What it is
rag_snippets is a single BigQuery table that holds every piece of extracted intelligence. Reviews, YouTube transcripts, web articles, Reddit posts, BazaarVoice, AI Overviews — all converge here, atomically.
Each row is one snippet: one feature mention, one benefit claim, one use-case observation, one comparison, or one product sentiment. With source ID, sentiment score, harmonised canonical property, and timestamp.

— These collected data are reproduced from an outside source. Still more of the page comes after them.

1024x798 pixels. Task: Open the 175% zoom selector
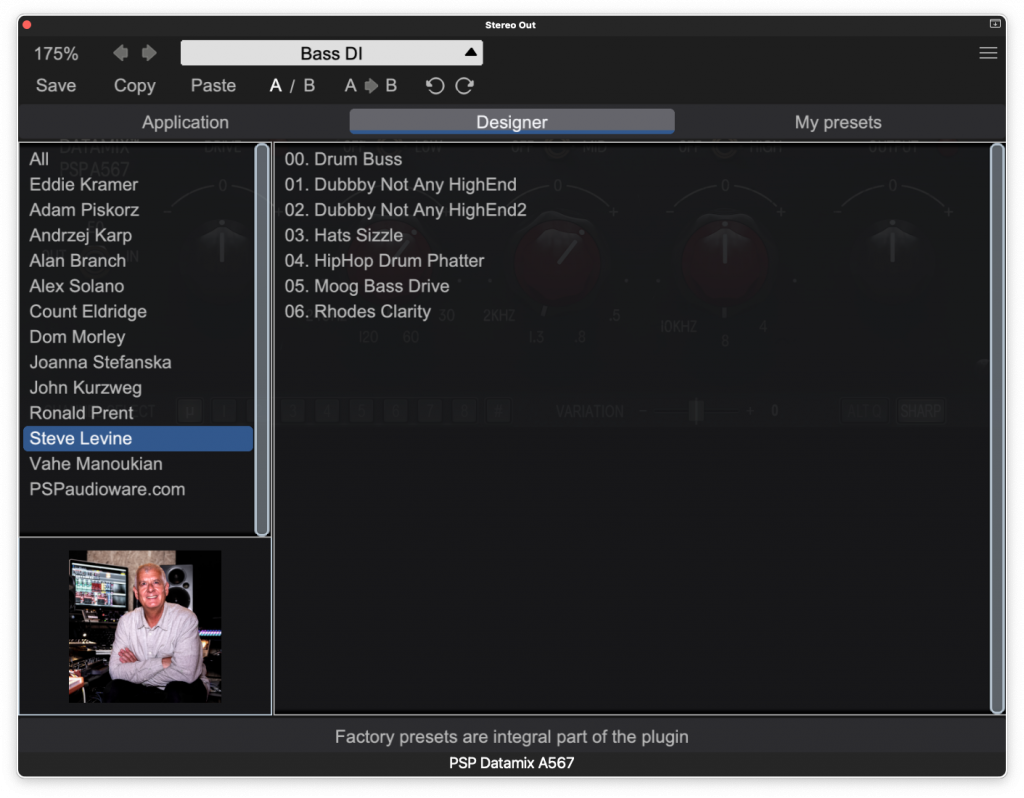pos(56,53)
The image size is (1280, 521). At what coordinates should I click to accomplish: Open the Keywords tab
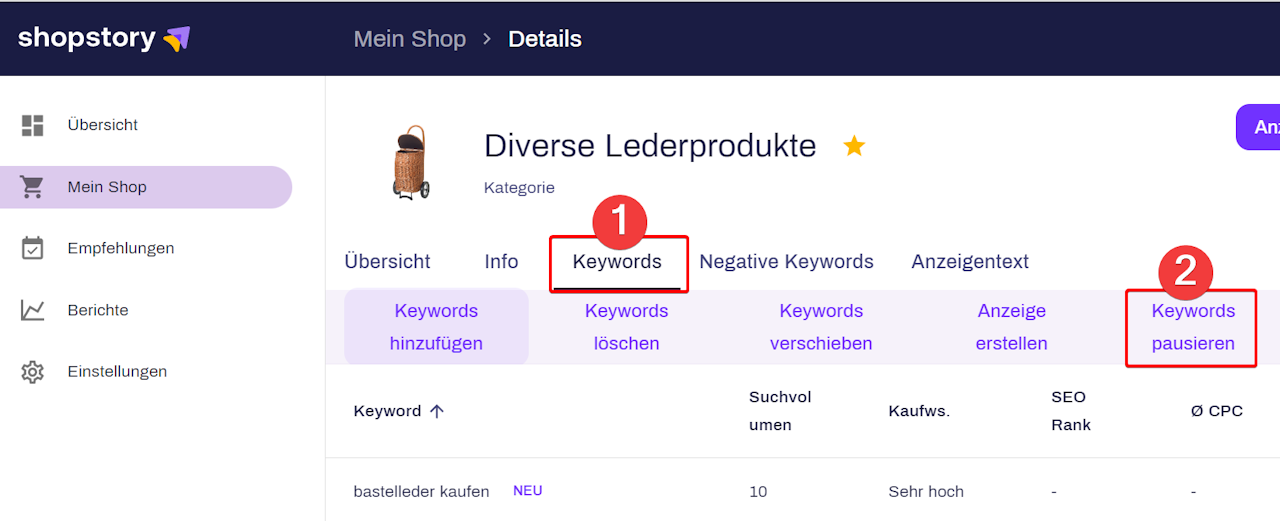(617, 262)
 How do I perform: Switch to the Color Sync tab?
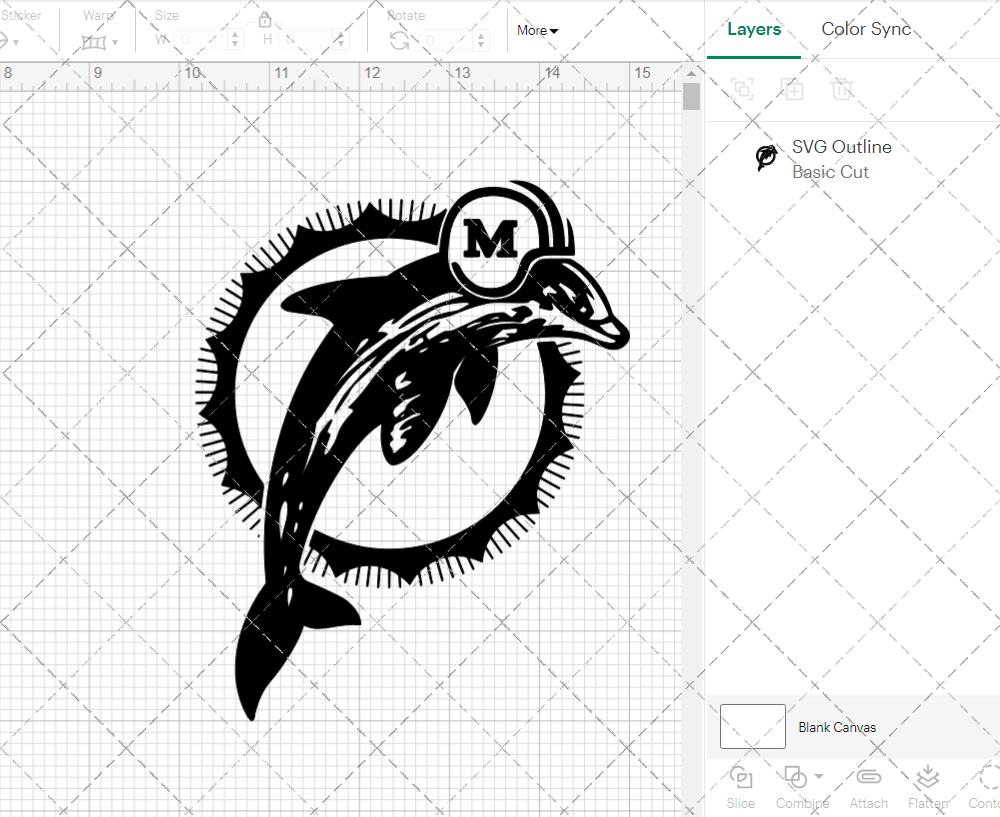coord(866,29)
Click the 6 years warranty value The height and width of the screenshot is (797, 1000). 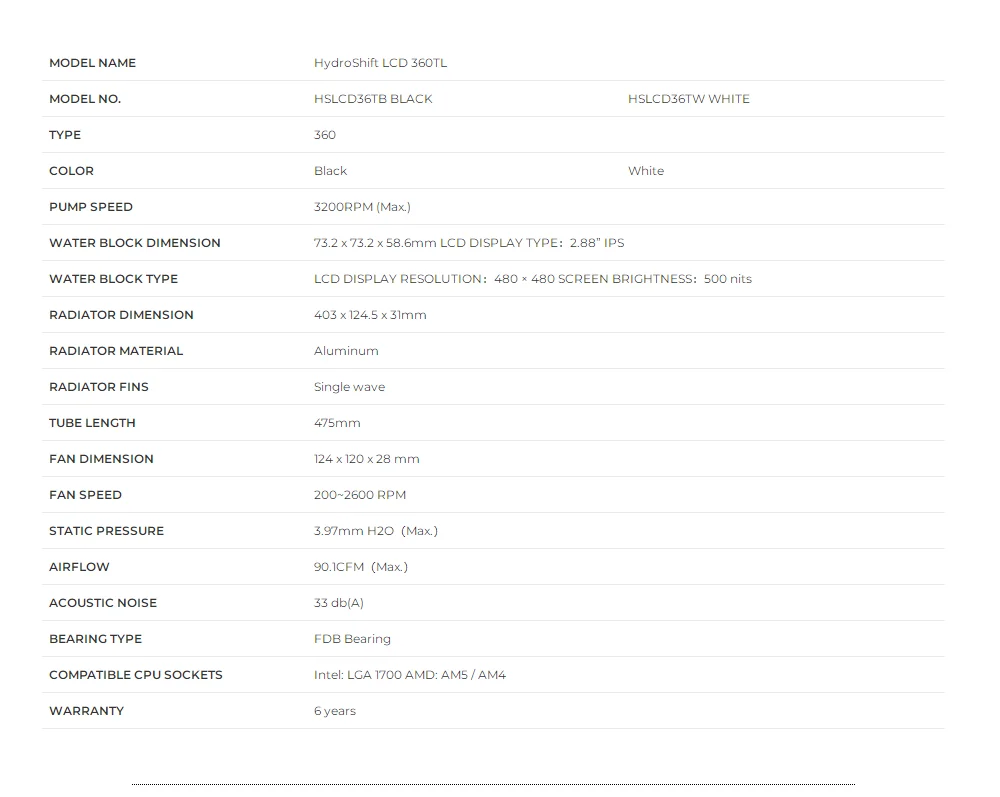click(x=334, y=711)
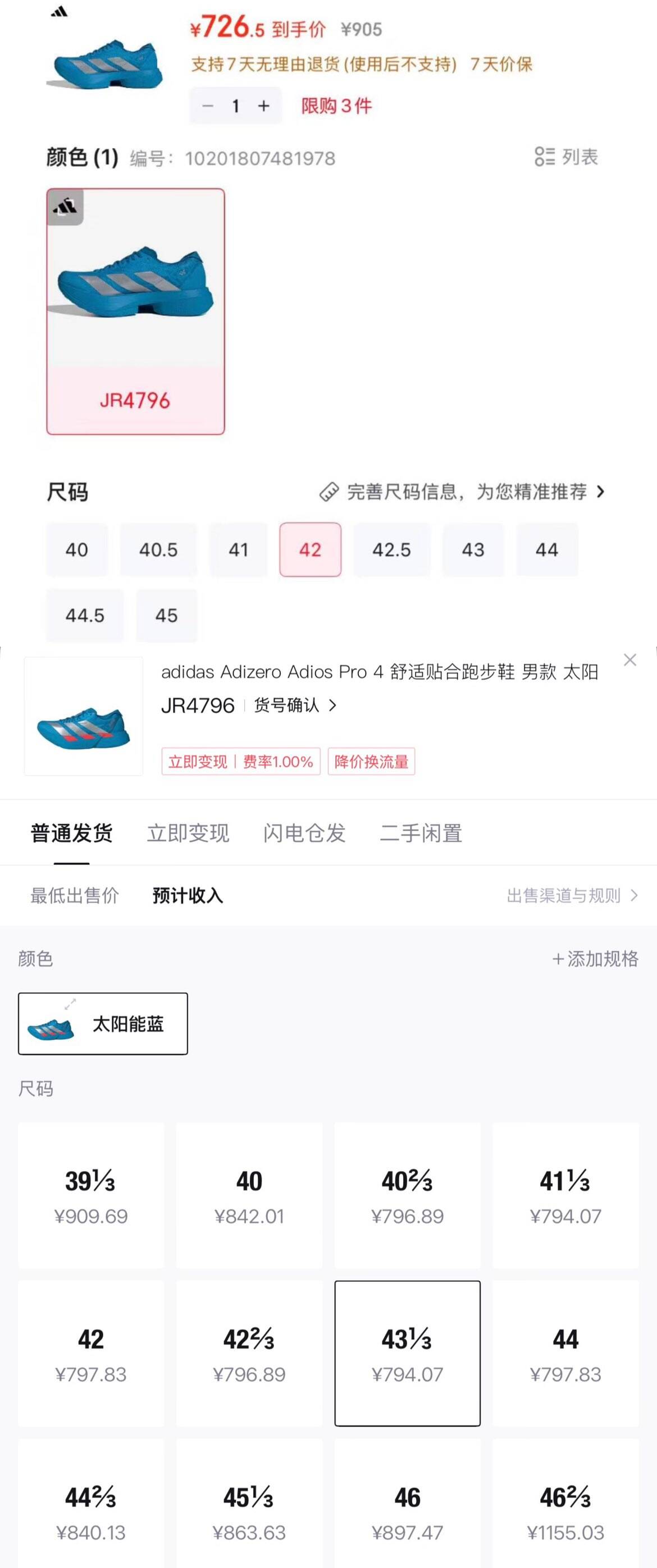Open 出售渠道与规则 sales rules
The width and height of the screenshot is (657, 1568).
click(x=572, y=895)
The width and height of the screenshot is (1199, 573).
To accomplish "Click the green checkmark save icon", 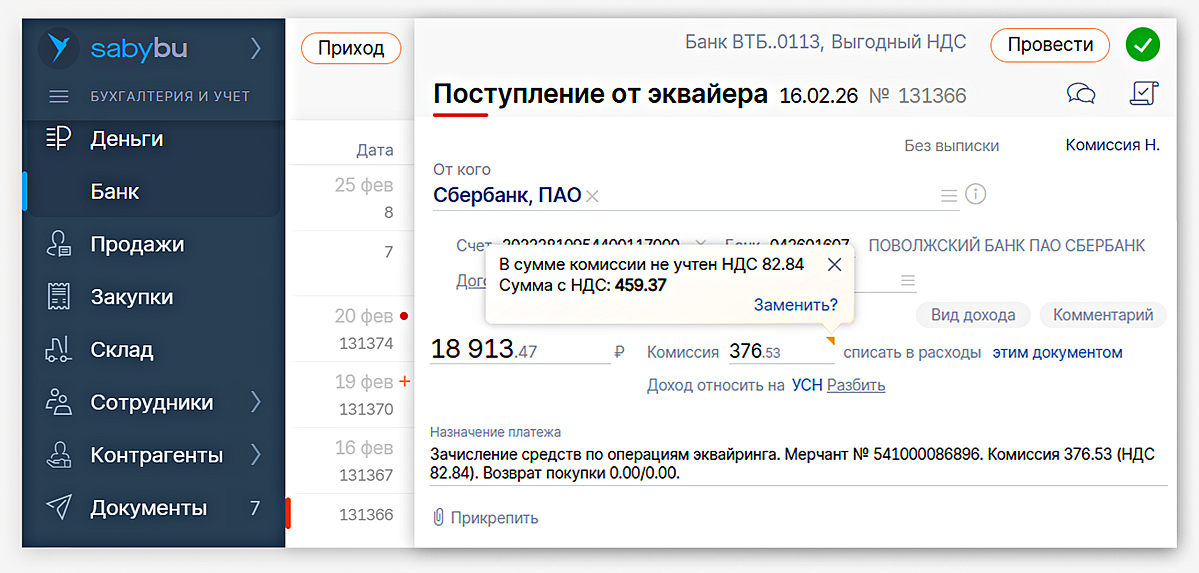I will [x=1142, y=45].
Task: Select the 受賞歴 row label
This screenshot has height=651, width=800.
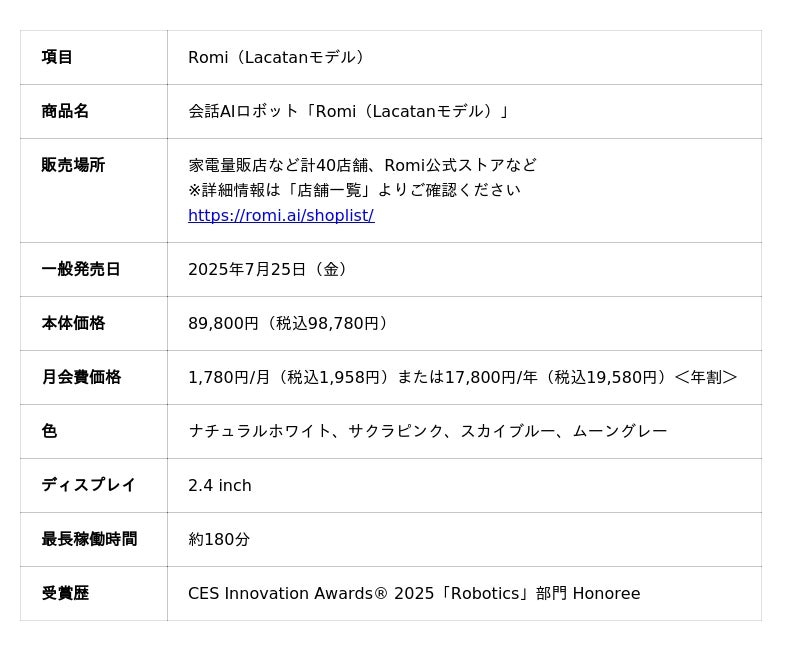Action: pos(65,594)
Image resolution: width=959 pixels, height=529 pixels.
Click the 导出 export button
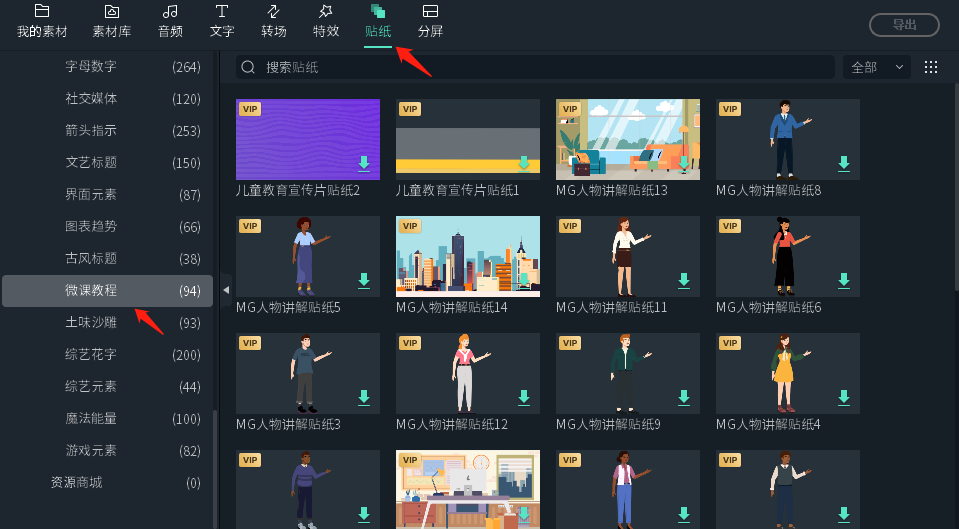pyautogui.click(x=904, y=25)
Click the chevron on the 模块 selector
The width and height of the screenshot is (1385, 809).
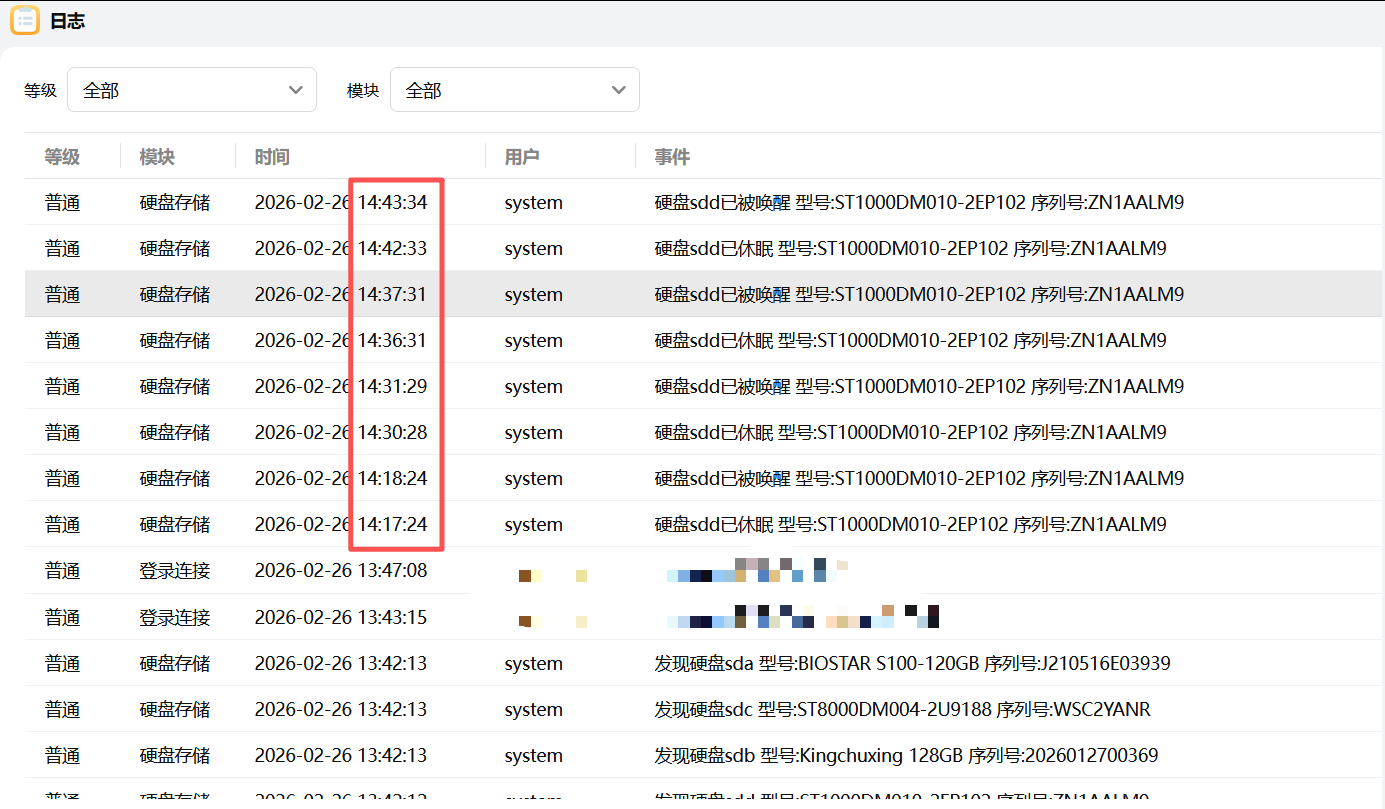tap(618, 89)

This is the single primary table for analytical queries. Strategy agents read from it. The chatbot reads from pre-computed tables that read from it. Almost every interesting question about a market resolves to a query against rag_snippets joined with label_harmonisation.
Schema (simplified)
| Column | Type | Notes |
|---|---|---|
snippet_id | STRING | Unique |
source_type | STRING | review, youtube, web_article, reddit, bazaarvoice, ai_overview |
source_id | STRING | Joins back to review_id, video_id, article_id |
product_name | STRING | Canonical (post-resolver) |
snippet_type | STRING | feature, benefit, use_case, comparison, product_sentiment |
category_label | STRING | Raw extracted label, source-language |
property_value | STRING | e.g. "4K 60fps", "2 hours" |
sentiment_score | FLOAT | -1.0 to 1.0 |
sentiment_label | STRING | positive / neutral / negative |
snippet_text | STRING | Exact quote — never modified |
country | STRING | lowercase: uk, de, fr, it, us |
language | STRING | source language |
created_at | TIMESTAMP | Source publication date, not pipeline time |
Why this design works
Three properties matter:
01 — Atomic. One row = one observation. No nested arrays of properties per source. This makes aggregation trivial and joins predictable.
02 — Source-traceable.
Every snippet carries source_type + source_id. Click through to the review, the video, the article. Strategy agents include source citations because the data is structured to support them.
03 — Harmonised on read.
category_label stays in the source language. The label_harmonisation join provides the canonical property at query time. This preserves nuance while enabling cross-language analysis.
How it gets populated
The intelligence pipeline writes to rag_snippets:
- Reviews: Oxylabs scrape → Claude extraction → snippet rows
- YouTube: Oxylabs transcript → Claude extraction → snippet rows
- Web articles: SERP discovery → Oxylabs scrape → Claude extraction → snippet rows
- Reddit: Reddit API → Claude extraction → snippet rows
- AI Overviews: DataForSEO LLM Mentions → parsed → snippet rows
Every write goes through product_resolver.resolve_to_canonical() first, so product_name is always a canonical model name.
Scale
Production deployments:
- Canon Consumer (UK/DE/FR/IT): 737K snippets
- Canon B2B (US/DE/JP/KR): 90K+ snippets, growing
- Bose Germany: 90K snippets from a 10-day pilot
- Principality (UK FS): 90,107 snippets in 6 weeks
The largest tables are 4M+ snippets. Query latency on a single-product look-up is sub-second; full-category aggregation is single-digit seconds.
What it isn't
It's not a vector store. There's no embedding column on rag_snippets. Retrieval uses structured queries against the canonical property (fixed entity architecture), not cosine similarity to a question.
Vector search has its place (chatbot fallback for ambiguous queries) but the primary retrieval surface is structured. This is faster, more deterministic, and more explainable than vector RAG for the kinds of questions market research actually asks.